I think my pictures from that day give a pretty clear account of how the uppers work to surround the swans and their cygnets and then capture them, lifting them onto the river bank so the cygnets can be weighed and measures and given a quick health check. The swan upping is nowadays seen as “an important element of wildlife conservation” rather than seen as a mostly ceremonial event, though it retains some elements of the ceremony.

I talked to an elderly man with a bicycle who was an important part of the event, going ahead of the swan uppers to find swans with cygnets. Although there are hundreds if no thousands of swans on our stretch of river, there are seldom more than 3 or four breeding pairs. I think Eric was a retired public schoolmaster who took a week to cycle along the towpath with crushed digestive biscuits to lure these pairs into suitable spots on the riverbank where the uppers boats could bring them to land.

Measuring cygnets, Staines 2001

I cycled behind him following so always to be in the right spot, but in more recent years he hasn’t been around and the proceedings haven’t been quite so convenient to photograph. In more recent years it has been just the Queen’s Swan Warden in a little dinghy with an outboard a short distance ahead of the rowers who spots the cygnets and gives the traditional call ‘All up!’

Children from a local school wait for the uppers to arrive. Staines 2001

But things don’t really change much year to year and I think I’ve probably taken more pictures of swan upping than anyone needs to. Though when I began the afternoons were always a little less under control after a visit to The Swan, while a ban on drinking in the middle of the day came in a few years later. I might just stroll down to say hello to the uppers as they get to Staines, and if so I’ll have a camera with me, but I won’t really be bothering to take pictures of the event. The last time I did so was in 2013, but the last year I covered it seriously was in 2010 – when I went with them all the way to Windsor to photograph the loyal toast in Romney Lock and the Vintners and Dyers uppers saluting the Royal Uppers a little further downstream.
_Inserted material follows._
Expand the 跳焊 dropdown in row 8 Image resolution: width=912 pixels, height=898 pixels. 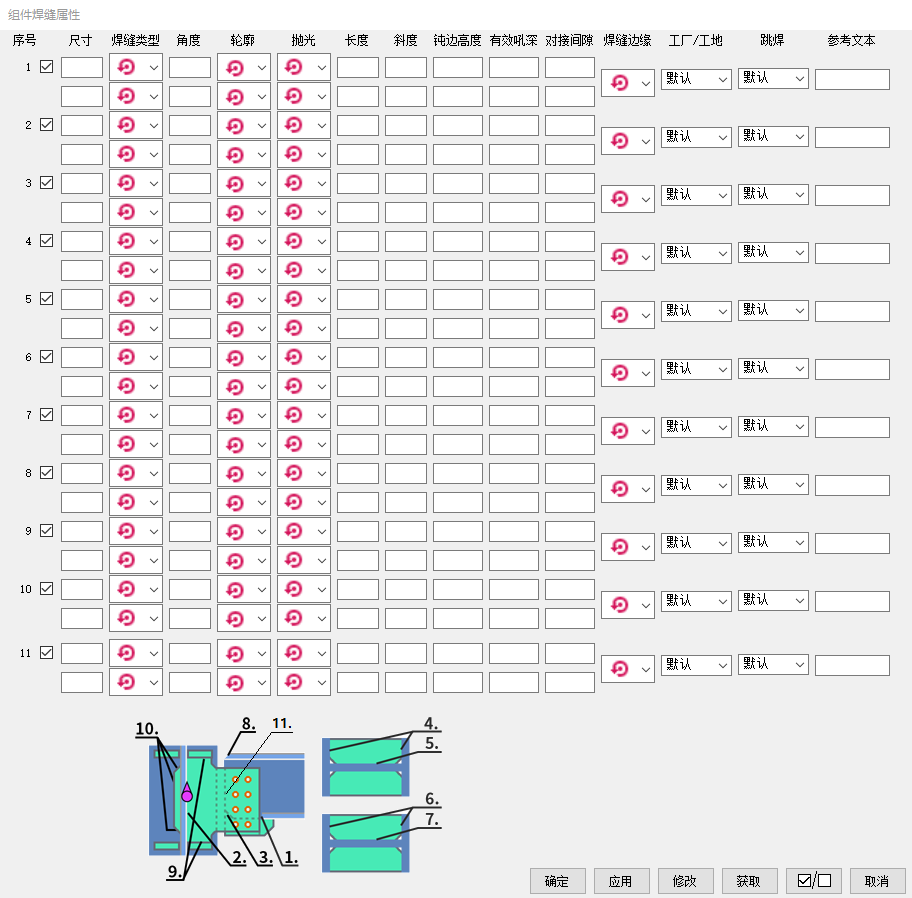click(x=773, y=484)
Digestive biscuits keep the swans by the bank as the boats surround them. Staines 2001

Back then I wrote a little about the history:

It was Henry II who first stole the swans in 1186, declaring that any birds found wild were his. Swans were too much of a delicacy for the common people; later laws prevented anyone except the wealthy from keeping them. These were further tightened in 1486, from when a licence was required from the crown to keep them, and special swan courts set up to administer harsh penalties for those who broke the swan laws.

A myth that Richard the Lionheart (Richard I, 1189-1199) had brought the first mute swans back from Cyprus (or Turkey) was used as a justification for these actions. Licence holders were required to identify their swans by special marks cut into their beaks – there were almost a thousand different marks in the sixteenth century. This became done in an annual ceremony known as ‘swan upping’ which was probably designed mainly to remind the people of the power of the swan owners and the penalties for those who killed swans – up to 1895 you could be sentenced to seven years imprisonment with hard labour, and earlier it had meant transportation and probable death.

The crown still claims all swans on open water, but only exercises this on the main part of the Thames above London. Two of the London livery companies, the Vintners and the Dyers also have licences on this water, and although the swan is no longer eaten at their feasts, having been ousted in public taste by the considerably uglier turkey. One Cambridge college, St John’s, retains the right to serve swan at its banquets though I don’t know if they still do so.

My London Diary – 2001

The 2001 account continues on another couple of pages. In other years I’ve taken more pictures, and the quality of the colour has greatly improved since I moved to digital.

If you want to see the upping this year you will find the approximate times on The Queen’s Swan Marker’s page. It begins on Monday 18th July.